(Stored records)
━━━━━━━━━━━━━━━━
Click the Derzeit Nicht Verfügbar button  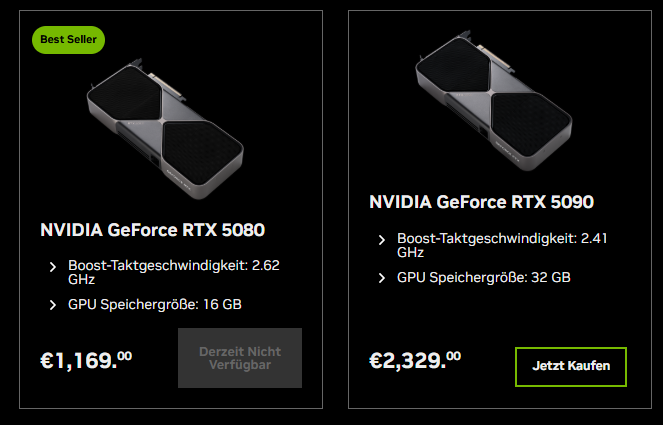coord(240,358)
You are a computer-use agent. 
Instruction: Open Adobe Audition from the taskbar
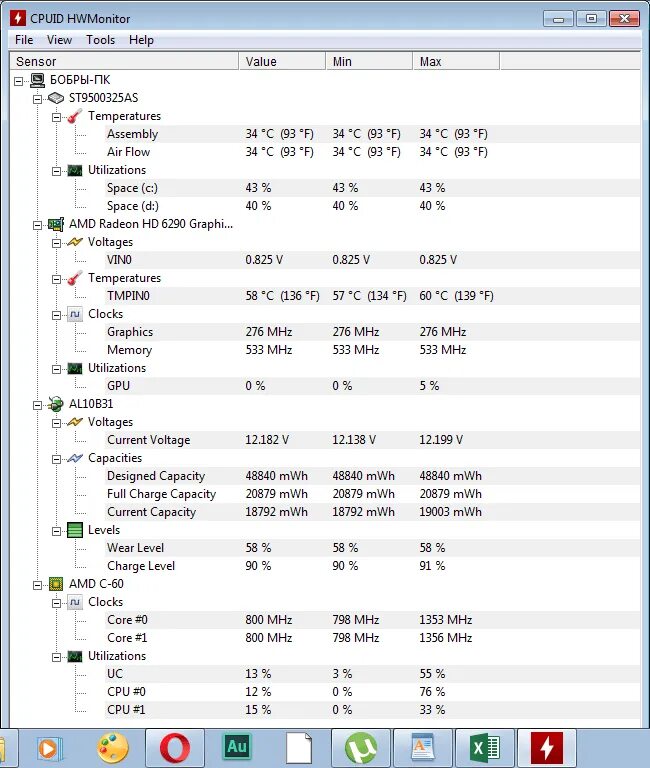click(237, 748)
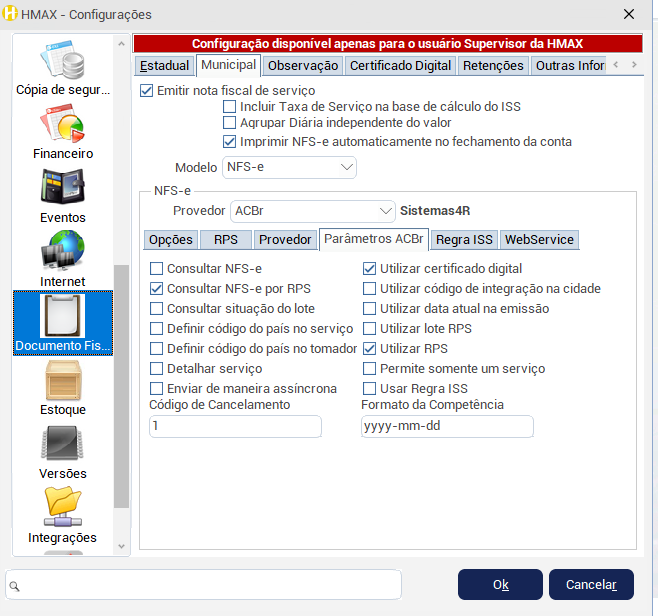Image resolution: width=658 pixels, height=616 pixels.
Task: Click the Cancelar button
Action: [591, 584]
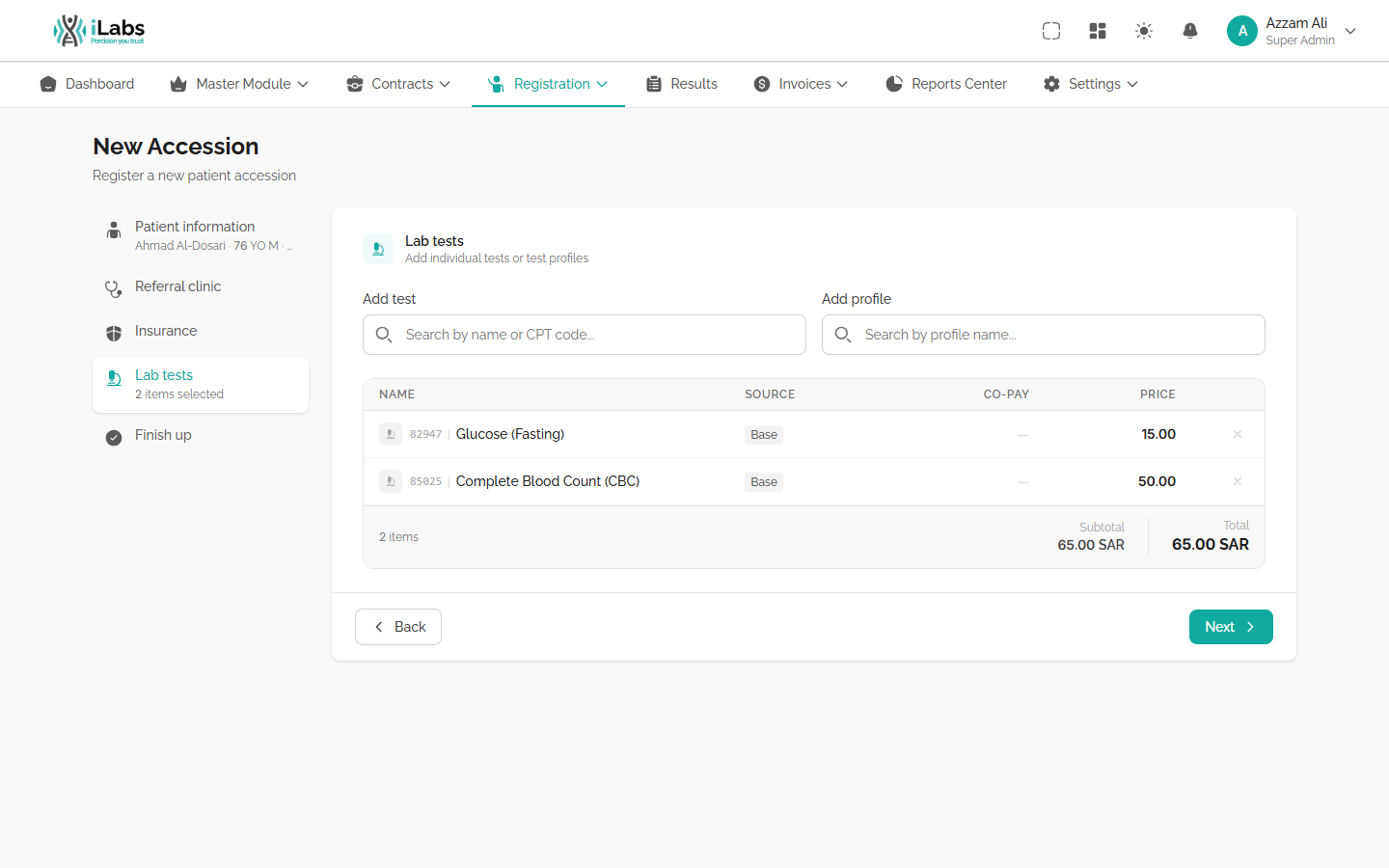
Task: Open the notifications bell
Action: coord(1190,31)
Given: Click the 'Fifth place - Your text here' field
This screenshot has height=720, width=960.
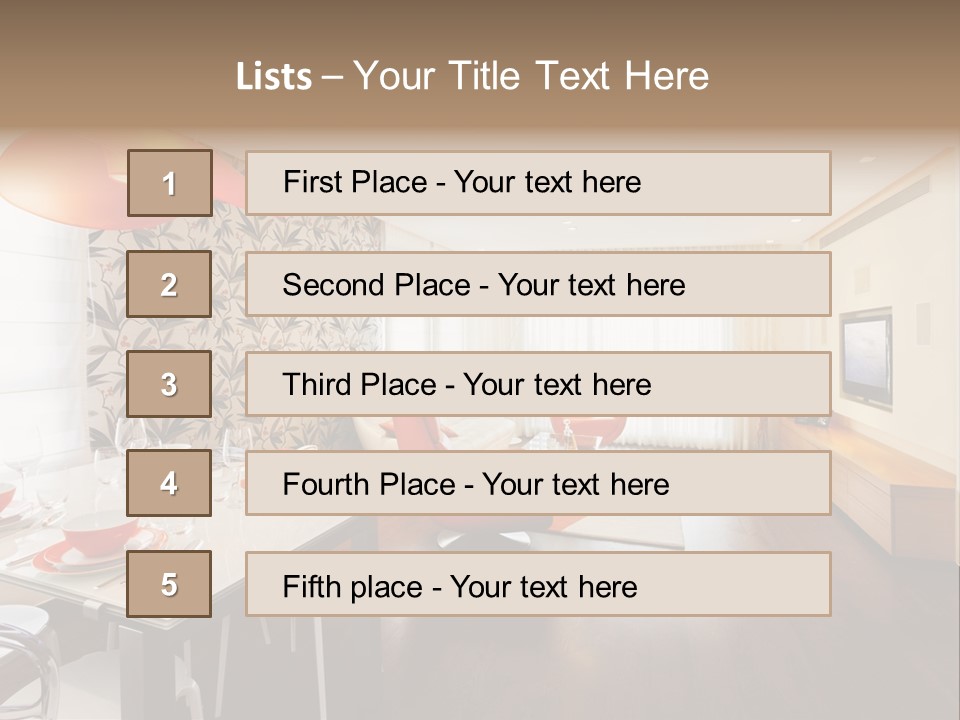Looking at the screenshot, I should [x=538, y=584].
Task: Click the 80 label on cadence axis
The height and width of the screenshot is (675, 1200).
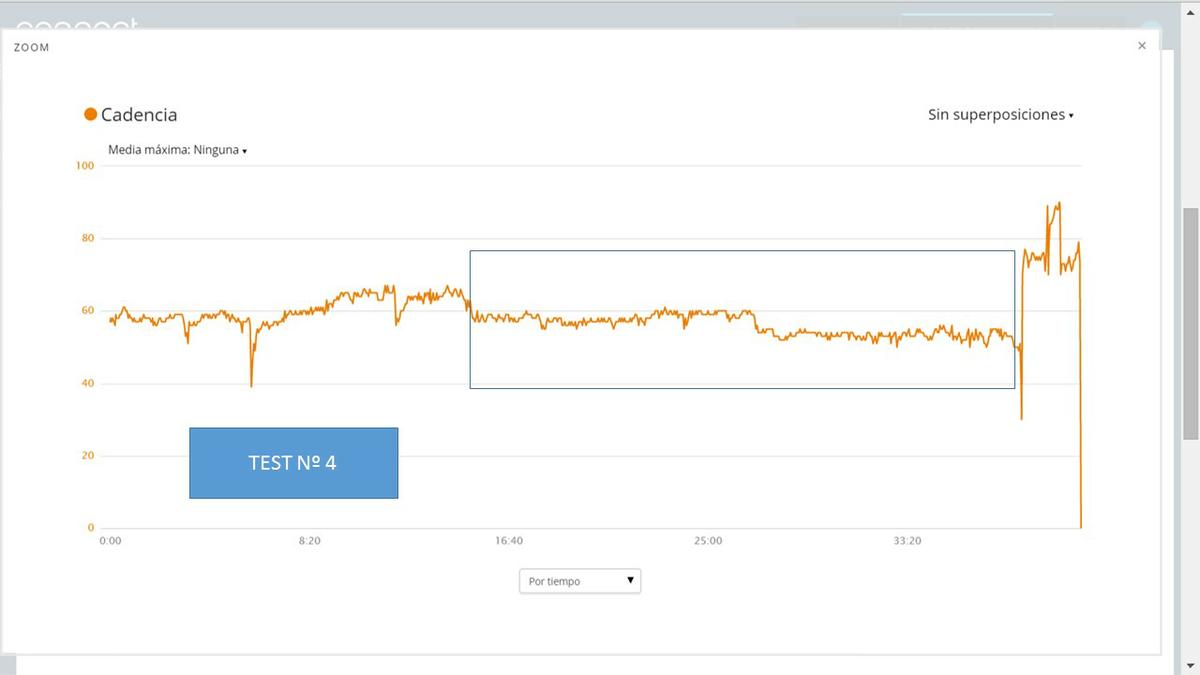Action: [x=87, y=238]
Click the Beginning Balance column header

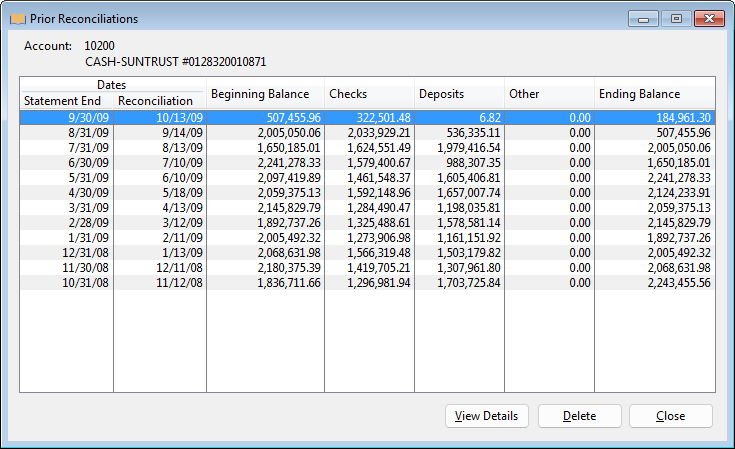(x=265, y=94)
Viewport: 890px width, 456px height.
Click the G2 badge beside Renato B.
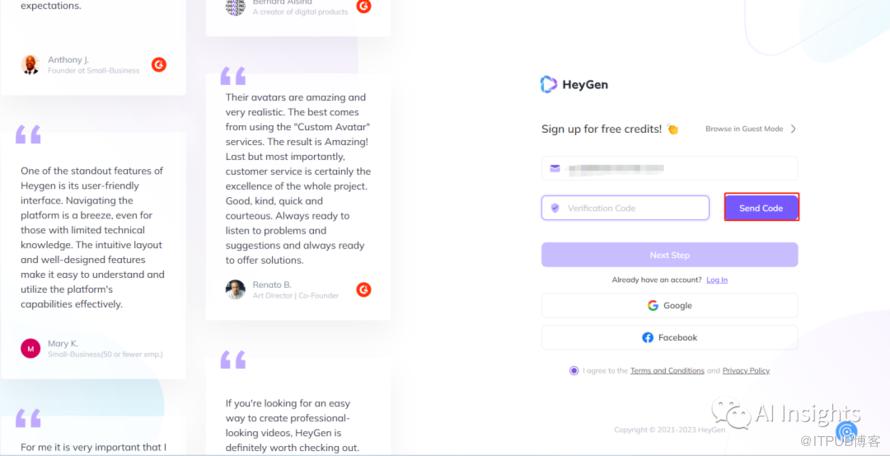pos(364,290)
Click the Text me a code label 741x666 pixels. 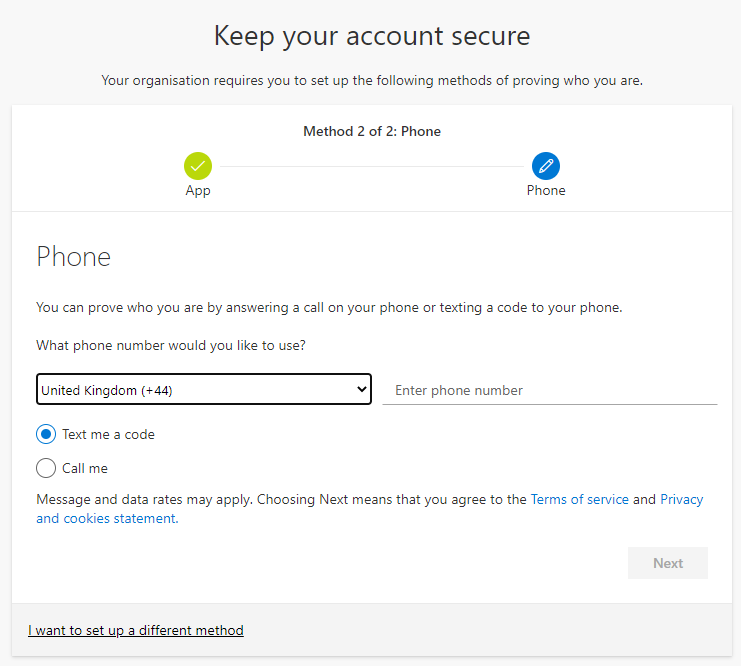[x=108, y=434]
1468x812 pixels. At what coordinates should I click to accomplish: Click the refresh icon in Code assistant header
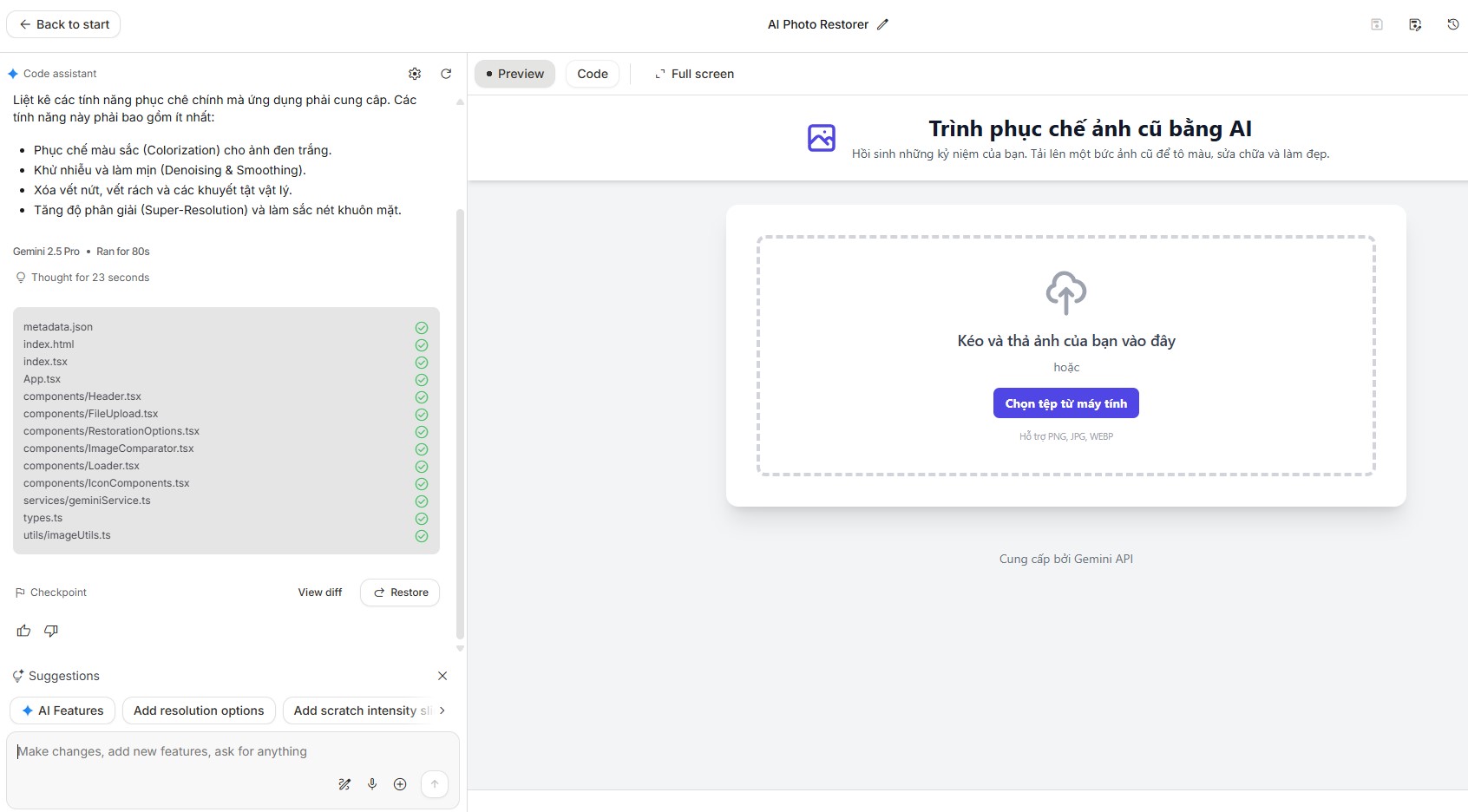446,74
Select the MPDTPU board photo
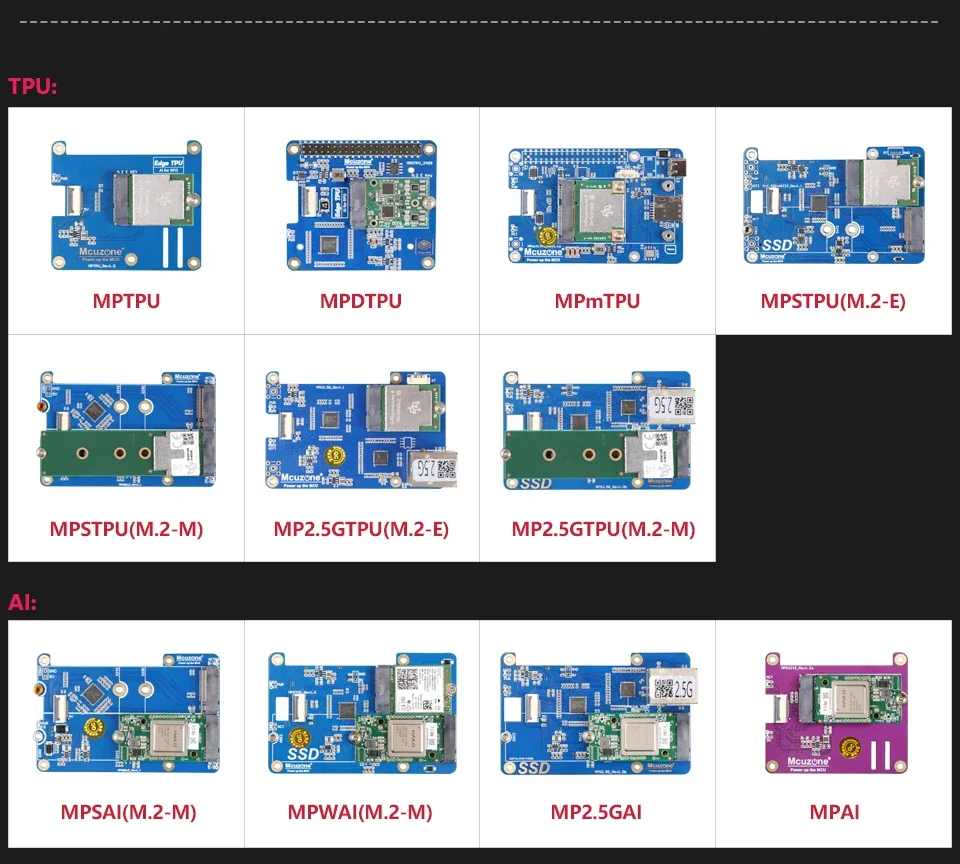 click(361, 203)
━━━━━━━━━━━━━━━━
What is needed is an exact restatement of every line from the one containing "1468x812 pixels. At" through the last line of the records, pictures left out.

* _FINISHED EXERCISE_:
1468x812 pixels. At what coordinates should I click to accomplish: Click the refresh icon in Code assistant header
446,74
Select the MPDTPU board photo
 click(361, 203)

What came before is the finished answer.